Richard Norris and Son was the largest locomotive maker in the United States, if not the world, during the 1850s. Employing many hundreds of men, the factory consisted of some ten buildings spread over several city blocks at what is now the campus of the Community College of Philadelphia. The firm reached its peak in 1857–58, after which time, the Norris family seems to have lost interest in the business. Manufacturing quality and output fell during the Civil War and the plant closed in 1866, although deliveries continued for a year or two.

The firm's factory complex was located in the area around 17th and Hamilton Streets in Philadelphia, Pennsylvania, on several acres of what had once been the famous Bush Hill estate of Andrew Hamilton, used as a hospital during the 1793 Philadelphia yellow fever epidemic.

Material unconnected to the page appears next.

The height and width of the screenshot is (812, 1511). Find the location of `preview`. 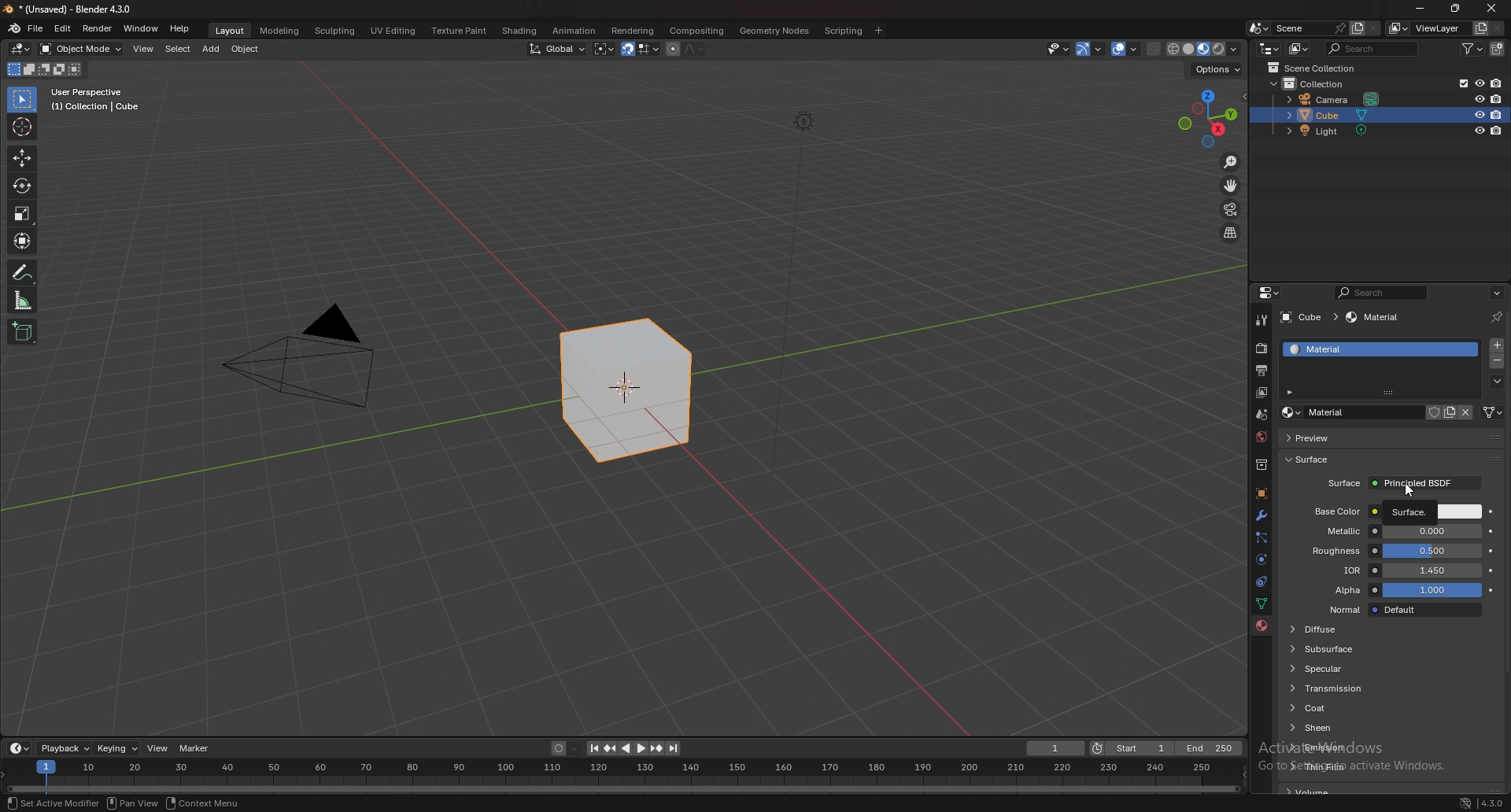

The site was near the right-of-way of the Philadelphia and Columbia Railroad, which crossed through Philadelphia just north of Callowhill Street. This route was later owned by the Reading Railroad.

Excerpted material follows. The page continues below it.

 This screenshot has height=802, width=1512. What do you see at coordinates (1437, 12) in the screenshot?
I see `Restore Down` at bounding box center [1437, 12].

The property lay idle until the adjacent Baldwin Locomotive Works, which had surpassed Norris as the largest locomotive builder in the U.S., acquired the site in 1873. The Norris buildings stood until 1896, when part of the property was cleared for construction of the third United States Mint in Philadelphia. Still standing, that building has been adapted as part of the Community College of Philadelphia. No trace of either the Norris or Baldwin factories remains in that part of Philadelphia.